=== Written problem 1 ===
In the forum thread on STEP Physics, why did the writer of the final post waste time on the calculation in question 1a? Answer in one to three sentences.

What do you think of STEP Physics this year? I have just had a look at them, and they seems to be OK although there are a few questions I didn't get the answer.

Kerwin

I'd agree with your summary on the whole. Looked straight-forward but still some hard (or really fiddly) parts.

Question 1a - real pain. Why not just call it Nuffield A-Level? Likewise b. c) easy. d) - How are we supposed to estimate the capacitance of the Earth? I can't believe we're supposed to do the integration for part of 4 marks. Part iii) - it would decrease it? e) Very fiddly. Didn't have time to finish off f).

2) I think I got this all right. b)ii) is the only challenging part. I did it using the principle of time reversibility.

Didn't do 3-4.

5 - part c)ii) (e-1)/e? as a recall. I didn't understand what c)iii) was on about - I decided they wanted to minimise the rate of of gain of KE for the burnt fuel/rate of gain of KE of rocket.

Then I did 8). Very straight-forward, but I simply can't draw graphs! I changed the scale about 6 times. Hopeless. Overall, I think probably a 1, possibly S if I'm very lucky (as with Maths III). Which parts couldn't you do?

Yours,

Michael

Q1:a) Indeed that is Nuffield Physics(did you do OCR Nuffield or London Nuffield?) It should come out as a grid but I can't be bothered to draw the whole thing. Calculation is easy.
d)i)

1) a) We do OCR Nuffield unfortunately. (I didn't even know there was a London Nuffield - ignorance is bliss I guess). The main reason I did STEP Physics was to counteract the Nuffield style. The calculation is quite ridiculously easy - so easy I was sure it couldn't be right and wasted time checking it.

=== Written problem 2 ===
In the records, take the lines from the one with "Click the console.log statement on line 16" through the one with "will click(125, 276).". Write them out again with "console.log" replaced by "console.error" and nothing else altered.

=== Data extract ===
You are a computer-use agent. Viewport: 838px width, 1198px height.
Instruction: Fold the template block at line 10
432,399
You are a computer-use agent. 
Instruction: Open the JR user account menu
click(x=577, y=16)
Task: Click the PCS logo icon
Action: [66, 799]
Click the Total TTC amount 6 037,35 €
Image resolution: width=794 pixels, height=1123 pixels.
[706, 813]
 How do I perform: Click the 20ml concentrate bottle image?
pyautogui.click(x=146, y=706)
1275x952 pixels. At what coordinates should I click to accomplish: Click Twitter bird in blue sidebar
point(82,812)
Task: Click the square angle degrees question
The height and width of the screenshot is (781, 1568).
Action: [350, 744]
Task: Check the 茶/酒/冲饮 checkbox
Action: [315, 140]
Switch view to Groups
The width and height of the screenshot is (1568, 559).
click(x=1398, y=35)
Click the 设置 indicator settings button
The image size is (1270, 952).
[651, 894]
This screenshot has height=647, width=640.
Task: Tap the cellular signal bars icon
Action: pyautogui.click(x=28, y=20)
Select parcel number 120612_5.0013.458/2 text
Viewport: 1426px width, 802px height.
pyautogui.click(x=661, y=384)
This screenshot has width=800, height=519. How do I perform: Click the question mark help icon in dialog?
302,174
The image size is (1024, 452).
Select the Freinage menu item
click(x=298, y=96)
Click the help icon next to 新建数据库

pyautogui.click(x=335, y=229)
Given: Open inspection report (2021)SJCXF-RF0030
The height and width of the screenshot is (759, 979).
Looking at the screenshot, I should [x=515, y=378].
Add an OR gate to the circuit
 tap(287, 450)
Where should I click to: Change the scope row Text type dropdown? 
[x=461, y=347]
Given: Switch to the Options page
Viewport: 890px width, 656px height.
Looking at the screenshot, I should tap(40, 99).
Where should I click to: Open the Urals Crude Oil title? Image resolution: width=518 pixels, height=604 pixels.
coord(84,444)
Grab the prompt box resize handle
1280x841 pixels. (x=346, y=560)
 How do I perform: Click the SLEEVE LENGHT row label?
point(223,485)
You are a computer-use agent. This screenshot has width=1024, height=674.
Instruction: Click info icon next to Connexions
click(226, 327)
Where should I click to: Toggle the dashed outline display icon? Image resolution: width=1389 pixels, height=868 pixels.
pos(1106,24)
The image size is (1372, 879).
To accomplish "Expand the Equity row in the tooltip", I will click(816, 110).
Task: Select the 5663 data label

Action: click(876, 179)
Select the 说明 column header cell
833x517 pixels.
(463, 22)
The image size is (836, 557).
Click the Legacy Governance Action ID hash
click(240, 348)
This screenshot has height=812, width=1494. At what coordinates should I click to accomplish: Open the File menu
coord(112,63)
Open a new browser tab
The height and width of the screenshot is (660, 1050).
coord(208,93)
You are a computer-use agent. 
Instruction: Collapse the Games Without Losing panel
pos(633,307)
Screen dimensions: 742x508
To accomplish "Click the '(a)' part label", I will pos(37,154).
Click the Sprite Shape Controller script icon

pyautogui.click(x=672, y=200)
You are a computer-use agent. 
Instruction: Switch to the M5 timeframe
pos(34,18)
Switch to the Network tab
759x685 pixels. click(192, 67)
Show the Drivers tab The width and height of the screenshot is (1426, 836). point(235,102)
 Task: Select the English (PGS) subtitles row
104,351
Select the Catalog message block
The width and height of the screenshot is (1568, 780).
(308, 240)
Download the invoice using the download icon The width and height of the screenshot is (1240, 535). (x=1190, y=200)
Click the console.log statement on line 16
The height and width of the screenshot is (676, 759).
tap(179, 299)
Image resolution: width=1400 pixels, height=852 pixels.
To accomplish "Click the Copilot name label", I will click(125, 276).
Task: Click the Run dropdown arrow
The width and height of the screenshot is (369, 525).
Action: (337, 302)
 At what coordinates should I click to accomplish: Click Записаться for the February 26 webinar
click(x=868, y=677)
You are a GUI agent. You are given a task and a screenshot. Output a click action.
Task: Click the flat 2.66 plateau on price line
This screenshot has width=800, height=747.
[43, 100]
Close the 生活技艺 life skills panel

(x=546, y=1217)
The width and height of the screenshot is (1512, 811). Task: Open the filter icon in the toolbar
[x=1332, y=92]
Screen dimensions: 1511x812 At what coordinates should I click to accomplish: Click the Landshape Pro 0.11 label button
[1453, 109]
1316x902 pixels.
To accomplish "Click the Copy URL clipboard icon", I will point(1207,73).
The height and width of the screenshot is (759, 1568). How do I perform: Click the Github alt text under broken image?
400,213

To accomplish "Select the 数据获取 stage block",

=== Correct result 1 ===
The calculation was so easy that the writer was sure it could not be right. For that reason, the writer spent time checking it.

=== Correct result 2 ===
Click the console.error statement on line 16
The height and width of the screenshot is (676, 759).
tap(179, 299)
Image resolution: width=1400 pixels, height=852 pixels.
To accomplish "Click the Copilot name label", I will click(125, 276).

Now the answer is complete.